__CHALLENGE 1__: Retype the part of the pyrolysis article header below from "UDK: 665.612.033" up to and including "Drobinin (RITEK LLC, RF, Volgograd)".

-- Start of SELECTED TEXT --

Development of technology for utilizing associated petroleum gas by pyrolysis to produce low-carbon hydrogen and carbon black

UDK: 665.612.033

DOI: 10.24887/0028-2448-2024-10-115-119

Key words: hydrogen, hydrogen production, pyrolysis, methane pyrolysis, associated petroleum gas, hydrocarbons, carbon black

Authors: A.O. Dudoladov (Joint Institute for High Temperatures of the Russian Academy of Sciences (JIHT RAS), RF, Moscow) M.S. Vlaskin (Joint Institute for High Temperatures of the Russian Academy of Sciences (JIHT RAS), RF, Moscow) D.A. Volkov (LUKOIL-Engineering LLC, RF, Moscow) E.A. Bakumenko (LUKOIL-Engineering LLC, RF, Moscow) S.Ya. Malaniy (LUKOIL-Engineering LLC, RF, Moscow) T.V. Rositskaya (LUKOIL-Engineering LLC, RF, Moscow O.V. Slavkina (RITEK LLC, RF, Volgograd) E.M. Drobinin (RITEK LLC, RF, Volgograd)

-- End of SELECTED TEXT --

__CHALLENGE 2__: Gather each line of the entries below that contains the word "will".

-- Start of DATA LINES --

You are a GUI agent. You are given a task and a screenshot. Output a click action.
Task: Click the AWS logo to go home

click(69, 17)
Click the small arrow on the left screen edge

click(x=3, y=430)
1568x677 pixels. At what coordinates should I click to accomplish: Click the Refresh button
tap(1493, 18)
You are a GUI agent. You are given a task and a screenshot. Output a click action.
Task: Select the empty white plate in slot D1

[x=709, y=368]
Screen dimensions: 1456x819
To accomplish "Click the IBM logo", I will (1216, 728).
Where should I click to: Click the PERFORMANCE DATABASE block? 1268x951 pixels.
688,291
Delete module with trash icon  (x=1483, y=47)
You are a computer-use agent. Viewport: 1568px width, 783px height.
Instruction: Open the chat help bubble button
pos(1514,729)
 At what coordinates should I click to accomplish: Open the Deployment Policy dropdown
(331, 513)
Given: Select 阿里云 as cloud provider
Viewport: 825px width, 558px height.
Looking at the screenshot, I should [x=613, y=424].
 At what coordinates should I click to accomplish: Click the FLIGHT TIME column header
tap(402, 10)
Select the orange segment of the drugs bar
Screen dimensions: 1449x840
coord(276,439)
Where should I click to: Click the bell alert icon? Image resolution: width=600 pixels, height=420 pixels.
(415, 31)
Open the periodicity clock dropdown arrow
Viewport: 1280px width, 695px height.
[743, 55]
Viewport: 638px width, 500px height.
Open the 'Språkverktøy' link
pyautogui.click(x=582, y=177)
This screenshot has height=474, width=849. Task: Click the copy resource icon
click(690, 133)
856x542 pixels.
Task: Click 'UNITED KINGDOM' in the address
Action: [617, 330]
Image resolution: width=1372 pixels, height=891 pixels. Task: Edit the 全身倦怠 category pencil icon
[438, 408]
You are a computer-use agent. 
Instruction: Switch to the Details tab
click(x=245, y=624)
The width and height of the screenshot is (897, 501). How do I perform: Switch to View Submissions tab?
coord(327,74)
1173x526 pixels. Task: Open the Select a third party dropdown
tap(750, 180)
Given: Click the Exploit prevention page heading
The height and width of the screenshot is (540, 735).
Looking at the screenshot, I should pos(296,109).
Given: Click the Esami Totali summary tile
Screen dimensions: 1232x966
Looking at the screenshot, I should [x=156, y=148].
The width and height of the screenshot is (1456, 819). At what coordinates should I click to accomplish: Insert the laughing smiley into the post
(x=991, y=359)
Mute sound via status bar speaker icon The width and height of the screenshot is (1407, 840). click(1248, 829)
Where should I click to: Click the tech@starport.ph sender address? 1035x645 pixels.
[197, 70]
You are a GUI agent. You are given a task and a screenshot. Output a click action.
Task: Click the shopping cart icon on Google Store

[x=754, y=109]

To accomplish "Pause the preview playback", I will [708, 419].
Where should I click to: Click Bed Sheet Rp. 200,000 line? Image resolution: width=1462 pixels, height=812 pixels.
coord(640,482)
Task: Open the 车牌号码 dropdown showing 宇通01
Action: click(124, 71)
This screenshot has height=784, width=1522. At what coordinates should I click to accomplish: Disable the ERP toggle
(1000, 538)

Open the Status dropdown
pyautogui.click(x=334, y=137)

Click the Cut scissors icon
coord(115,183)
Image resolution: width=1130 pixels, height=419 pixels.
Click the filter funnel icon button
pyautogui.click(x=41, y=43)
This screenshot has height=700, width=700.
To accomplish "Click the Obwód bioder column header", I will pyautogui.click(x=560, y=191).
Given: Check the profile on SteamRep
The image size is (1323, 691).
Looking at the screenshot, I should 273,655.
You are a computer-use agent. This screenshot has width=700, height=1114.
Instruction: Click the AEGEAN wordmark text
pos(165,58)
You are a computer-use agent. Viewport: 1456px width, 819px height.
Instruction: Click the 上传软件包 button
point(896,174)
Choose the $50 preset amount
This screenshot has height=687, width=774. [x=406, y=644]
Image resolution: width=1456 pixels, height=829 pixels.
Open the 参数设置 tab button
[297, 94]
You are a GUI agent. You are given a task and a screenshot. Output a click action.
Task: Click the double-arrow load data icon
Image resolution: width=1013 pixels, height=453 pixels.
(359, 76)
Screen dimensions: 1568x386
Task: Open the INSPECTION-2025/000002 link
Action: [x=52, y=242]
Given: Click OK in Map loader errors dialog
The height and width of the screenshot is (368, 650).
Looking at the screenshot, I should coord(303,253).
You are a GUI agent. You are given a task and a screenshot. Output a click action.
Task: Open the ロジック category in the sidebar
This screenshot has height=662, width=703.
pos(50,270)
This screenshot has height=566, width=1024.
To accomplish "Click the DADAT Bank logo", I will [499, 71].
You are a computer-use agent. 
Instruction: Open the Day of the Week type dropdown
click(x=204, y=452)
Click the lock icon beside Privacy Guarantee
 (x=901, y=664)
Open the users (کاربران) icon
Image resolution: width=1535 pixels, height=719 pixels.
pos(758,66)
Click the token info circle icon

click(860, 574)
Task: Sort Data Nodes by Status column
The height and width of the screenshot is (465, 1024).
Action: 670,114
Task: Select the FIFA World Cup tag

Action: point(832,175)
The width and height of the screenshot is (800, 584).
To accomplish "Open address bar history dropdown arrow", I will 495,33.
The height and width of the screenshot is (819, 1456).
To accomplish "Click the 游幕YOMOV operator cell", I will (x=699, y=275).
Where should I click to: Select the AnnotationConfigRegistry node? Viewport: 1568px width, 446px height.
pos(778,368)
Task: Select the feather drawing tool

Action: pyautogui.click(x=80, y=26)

-- End of DATA LINES --

__SOLUTION 1__:
UDK: 665.612.033

DOI: 10.24887/0028-2448-2024-10-115-119

Key words: hydrogen, hydrogen production, pyrolysis, methane pyrolysis, associated petroleum gas, hydrocarbons, carbon black

Authors: A.O. Dudoladov (Joint Institute for High Temperatures of the Russian Academy of Sciences (JIHT RAS), RF, Moscow) M.S. Vlaskin (Joint Institute for High Temperatures of the Russian Academy of Sciences (JIHT RAS), RF, Moscow) D.A. Volkov (LUKOIL-Engineering LLC, RF, Moscow) E.A. Bakumenko (LUKOIL-Engineering LLC, RF, Moscow) S.Ya. Malaniy (LUKOIL-Engineering LLC, RF, Moscow) T.V. Rositskaya (LUKOIL-Engineering LLC, RF, Moscow O.V. Slavkina (RITEK LLC, RF, Volgograd) E.M. Drobinin (RITEK LLC, RF, Volgograd)

__SOLUTION 2__:
To accomplish "Click the IBM logo", I will (1216, 728).
To accomplish "Pause the preview playback", I will [708, 419].
To accomplish "Click the Obwód bioder column header", I will pyautogui.click(x=560, y=191).
To accomplish "Click the DADAT Bank logo", I will [499, 71].
To accomplish "Open address bar history dropdown arrow", I will 495,33.
To accomplish "Click the 游幕YOMOV operator cell", I will (x=699, y=275).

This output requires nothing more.